» **Text excerpt**:
The conclusion is he's not and that's good enough for me.


----------



## 3565 (Apr 9, 2016)

You can see on certain camera angles he's not anchoring.


----------



## Green Bay Hacker (Apr 9, 2016)

Alliss just said it was nowhere near anchored.


----------



## NWJocko (Apr 9, 2016)

Azinger just made a good point on this that his left hand and the top of the putter move during the stroke so he isn't anchoring. Watched him after he'd mentioned it and he's right.


----------



## ger147 (Apr 9, 2016)

NWJocko said:



			Azinger just made a good point on this that his left hand and the top of the putter move during the stroke so he isn't anchoring. Watched him after he'd mentioned it and he's right.
		
Click to expand...

Yip, spot on.


----------



## Norrin Radd (Apr 9, 2016)

NWJocko said:



			Azinger just made a good point on this that his left hand and the top of the putter move during the stroke so he isn't anchoring. Watched him after he'd mentioned it and he's right.
		
Click to expand...

    it didnt move when he putted out on the last hole .

i say he is cheating.


----------



## Tongo (Apr 9, 2016)

The poacher said:



			it didnt move when he putted out on the last hole .

i say he is cheating.
		
Click to expand...

Yes it did.


----------



## Norrin Radd (Apr 9, 2016)

no it didnt


----------



## NWJocko (Apr 9, 2016)

The poacher said:



			it didnt move when he putted out on the last hole .

i say he is cheating.
		
Click to expand...

Well it did to me as that's when he mentioned it!

You crack on if the countless interviews/reviews etc aren't good enough for you :thup:


----------



## 3565 (Apr 9, 2016)

NWJocko said:



			Azinger just made a good point on this that his left hand and the top of the putter move during the stroke so he isn't anchoring. Watched him after he'd mentioned it and he's right.
		
Click to expand...

Saw the same thing myself. I've just read an article where he won couple weeks ago and they've looked into it, he addresses the ball anchored but before he makes his stroke his hand is only slightly away from his chest which is enough for it to be not anchored.


----------



## craigstardis1976 (Apr 9, 2016)

Both his hands clearly moved on the putt on #18. Just watched an interview he gave to CBS. Langer seems to know the challenge ahead, looks at it realistically but if young Jordan Speith stays at -4 K can see Bernhard seriously contending tomorrow.

» **Source material**:
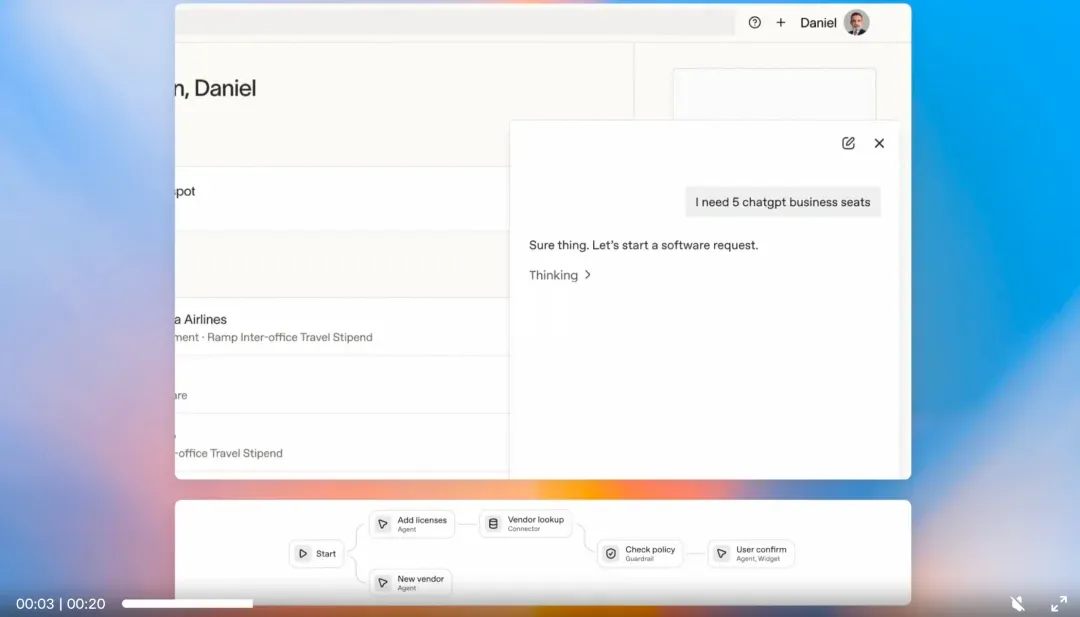Click the New vendor agent node

pos(411,583)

» **Exercises**:
1 - Render this sentence from the golf forum thread into French: "Both his hands clearly moved on the putt on #18."
2 - Reproduce the part of the golf forum thread that begins at the words "Both his hands" and stops after the words "seriously contending tomorrow.".

» **Full answers**:
1 - Ses deux mains ont clairement bougé sur le putt du 18.

2 -
Both his hands clearly moved on the putt on #18. Just watched an interview he gave to CBS. Langer seems to know the challenge ahead, looks at it realistically but if young Jordan Speith stays at -4 K can see Bernhard seriously contending tomorrow.